Exercise text ▸
#####

The U.S. government is running out of room on its balance sheet, and few in Congress seem to grasp how little breathing space remains. According to my latest estimates, the nation’s “fiscal space” – the gap between today’s debt and the level at which markets would begin to doubt our solvency – has shrunk to 61 percent of GDP, down from roughly 73 percent in 2017. That erosion stems from a pandemic spending splurge followed by a lurch of Biden era stimulus, both piled atop already unsustainable spending promises. Unless lawmakers reduce the growth of federal spending by at least $1.4 trillion over the next decade, they won’t even restore the fiscal space we enjoyed eight short years ago, during President Trump’s first term, let alone put the budget on a genuinely sustainable path.
For decades, economists have debated how much debt a rich country can safely shoulder. We know there is a fiscal limit beyond which the old trick of “waiting until tomorrow to cut spending” won’t work anymore. When that limit is approached, interest rates will spike, investors will flee, and deficits will explode in a vicious spiral. My research places that red line for the United States at around 150 percent of GDP. Sound distant? Consider that publicly held debt is already approaching 100 percent. At the pace projected by the Congressional Budget Office, we will begin to permanently erode fiscal space by 2029, exhausting it completely by the early-2050s. This is well within the planning horizon of anyone buying a 30year Treasury today.

#####

Excerpted records ▸
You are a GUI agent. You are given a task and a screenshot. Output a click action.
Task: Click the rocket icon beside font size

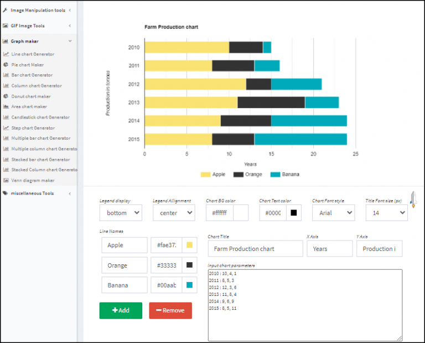413,199
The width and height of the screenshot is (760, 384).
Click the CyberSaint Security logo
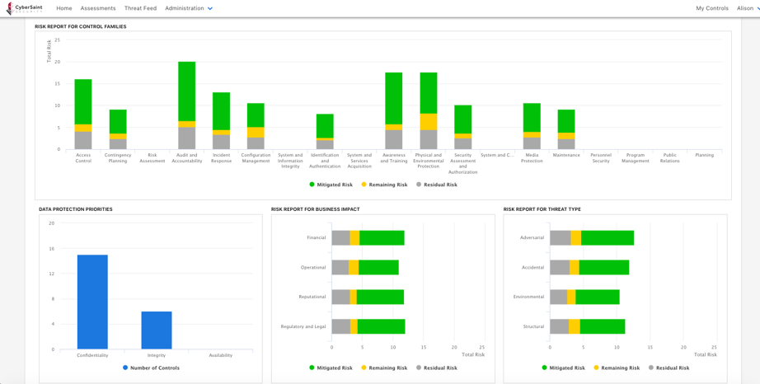pyautogui.click(x=26, y=8)
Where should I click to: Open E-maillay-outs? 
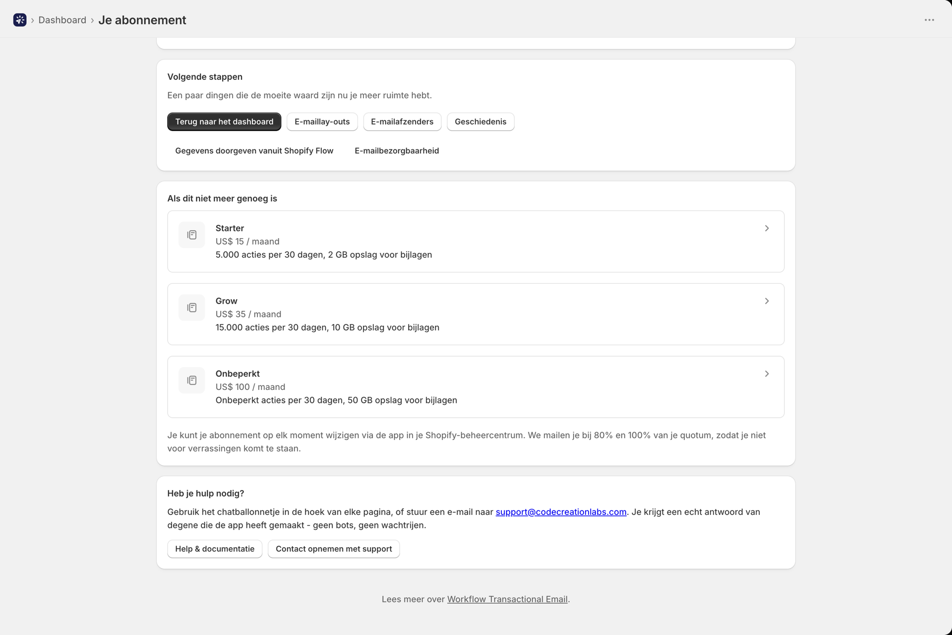(322, 122)
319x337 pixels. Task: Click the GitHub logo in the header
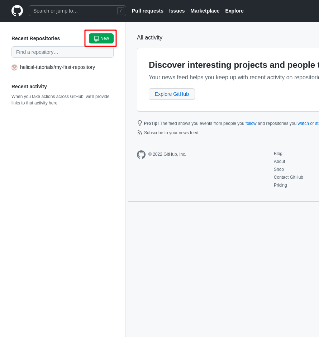click(x=17, y=11)
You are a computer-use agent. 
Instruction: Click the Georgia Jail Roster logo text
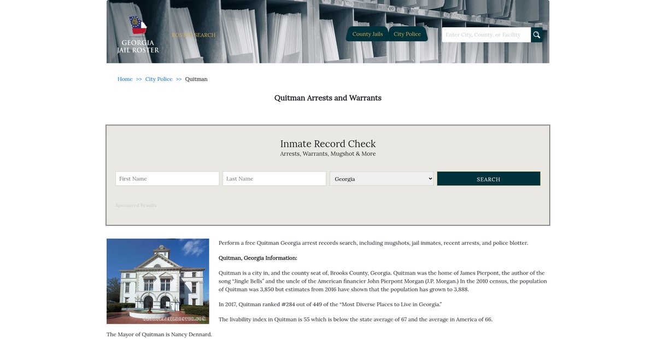[x=138, y=46]
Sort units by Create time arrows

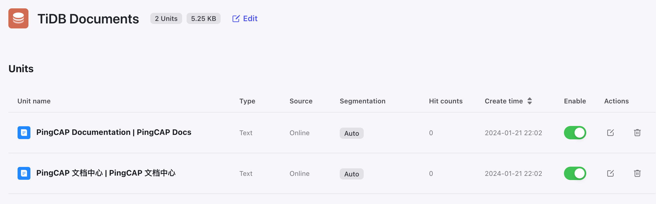pyautogui.click(x=530, y=101)
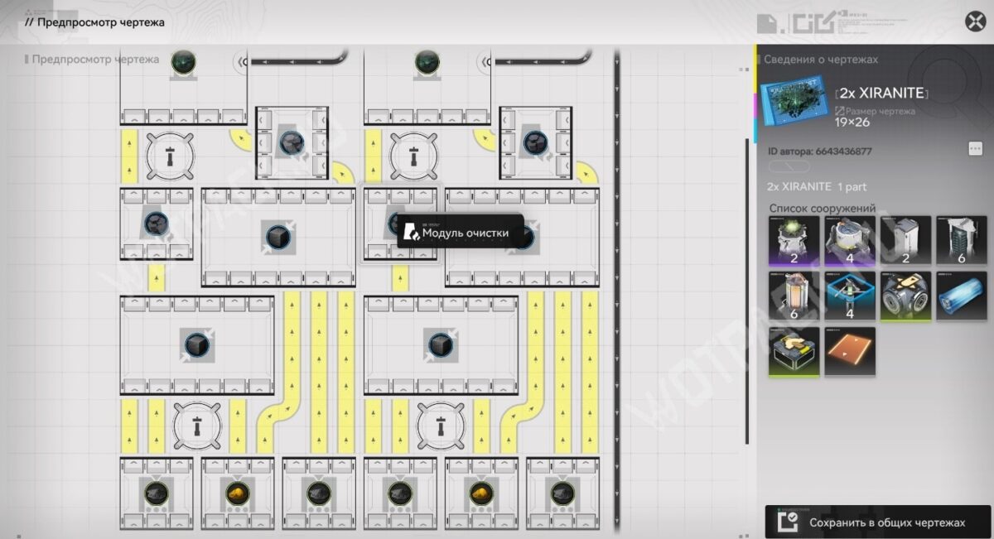Viewport: 994px width, 539px height.
Task: Click the pill-shaped tag below author ID
Action: [x=789, y=166]
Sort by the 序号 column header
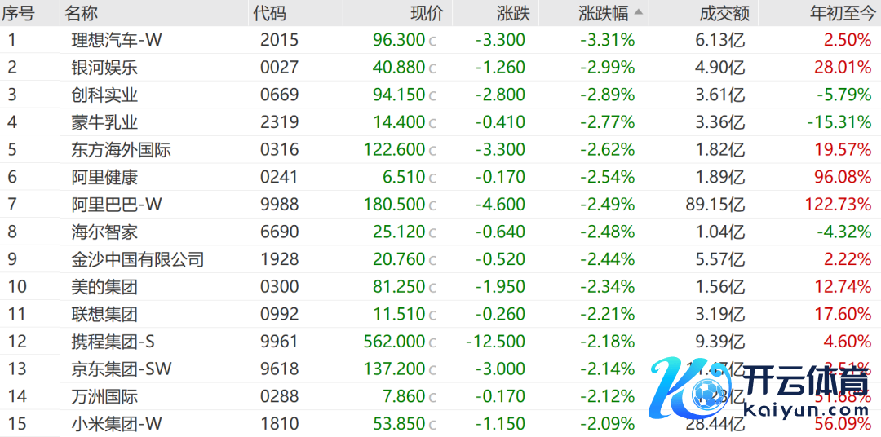Screen dimensions: 881x437 click(x=18, y=12)
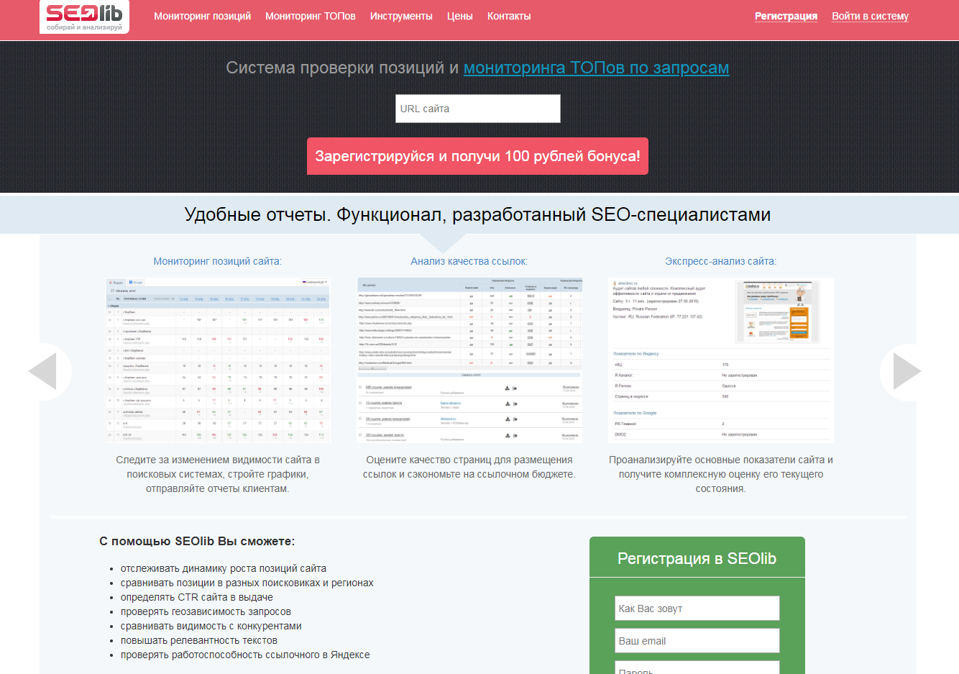
Task: Enlarge the express site analysis screenshot
Action: tap(720, 360)
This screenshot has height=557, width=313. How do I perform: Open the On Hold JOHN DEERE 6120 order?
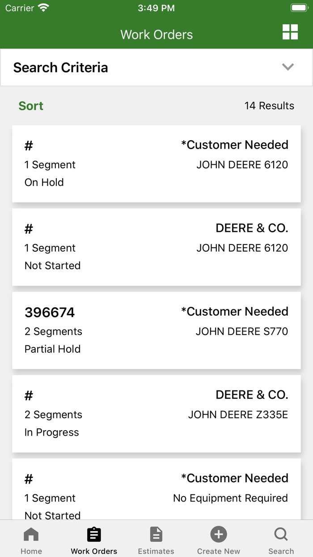pos(157,164)
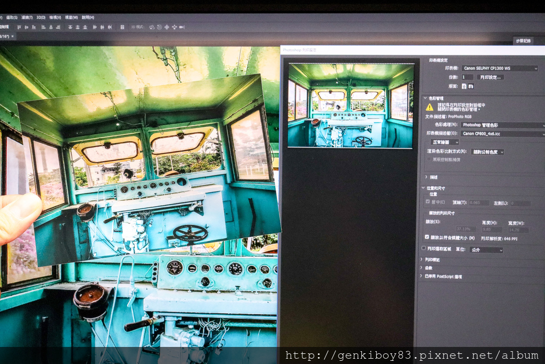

#####

Exercise requirements ▸ Reproduce the entire passage on U.S. fiscal space word for word. Nothing in the lines matters here.

Response to this exercise ▸
The U.S. government is running out of room on its balance sheet, and few in Congress seem to grasp how little breathing space remains. According to my latest estimates, the nation’s “fiscal space” – the gap between today’s debt and the level at which markets would begin to doubt our solvency – has shrunk to 61 percent of GDP, down from roughly 73 percent in 2017. That erosion stems from a pandemic spending splurge followed by a lurch of Biden era stimulus, both piled atop already unsustainable spending promises. Unless lawmakers reduce the growth of federal spending by at least $1.4 trillion over the next decade, they won’t even restore the fiscal space we enjoyed eight short years ago, during President Trump’s first term, let alone put the budget on a genuinely sustainable path.
For decades, economists have debated how much debt a rich country can safely shoulder. We know there is a fiscal limit beyond which the old trick of “waiting until tomorrow to cut spending” won’t work anymore. When that limit is approached, interest rates will spike, investors will flee, and deficits will explode in a vicious spiral. My research places that red line for the United States at around 150 percent of GDP. Sound distant? Consider that publicly held debt is already approaching 100 percent. At the pace projected by the Congressional Budget Office, we will begin to permanently erode fiscal space by 2029, exhausting it completely by the early-2050s. This is well within the planning horizon of anyone buying a 30year Treasury today.